- Exercise
Go through the data and count each line that has the string "will". Give that count alone.

- Working data
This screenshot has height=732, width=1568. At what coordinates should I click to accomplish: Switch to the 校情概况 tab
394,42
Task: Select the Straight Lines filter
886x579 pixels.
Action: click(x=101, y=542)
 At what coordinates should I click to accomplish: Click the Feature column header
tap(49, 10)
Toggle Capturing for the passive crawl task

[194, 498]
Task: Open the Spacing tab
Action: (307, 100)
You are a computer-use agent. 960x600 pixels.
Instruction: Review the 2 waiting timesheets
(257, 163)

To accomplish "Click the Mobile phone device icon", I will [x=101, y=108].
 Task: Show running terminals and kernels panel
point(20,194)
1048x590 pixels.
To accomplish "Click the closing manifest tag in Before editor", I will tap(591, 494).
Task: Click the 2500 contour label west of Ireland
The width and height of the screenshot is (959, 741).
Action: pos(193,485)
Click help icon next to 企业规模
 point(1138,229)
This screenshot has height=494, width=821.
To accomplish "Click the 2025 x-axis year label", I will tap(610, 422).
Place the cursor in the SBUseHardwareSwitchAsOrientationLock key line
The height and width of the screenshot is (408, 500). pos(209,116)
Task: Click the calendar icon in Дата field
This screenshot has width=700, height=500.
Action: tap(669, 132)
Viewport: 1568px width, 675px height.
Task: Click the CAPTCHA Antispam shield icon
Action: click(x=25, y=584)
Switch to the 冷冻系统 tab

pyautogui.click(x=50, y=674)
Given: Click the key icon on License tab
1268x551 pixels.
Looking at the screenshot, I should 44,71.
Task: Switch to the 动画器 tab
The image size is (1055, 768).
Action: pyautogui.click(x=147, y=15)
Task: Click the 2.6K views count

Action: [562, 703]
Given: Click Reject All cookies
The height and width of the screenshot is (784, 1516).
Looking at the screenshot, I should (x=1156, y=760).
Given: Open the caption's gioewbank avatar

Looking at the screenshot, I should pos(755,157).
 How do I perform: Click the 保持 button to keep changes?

- Response to this exercise
3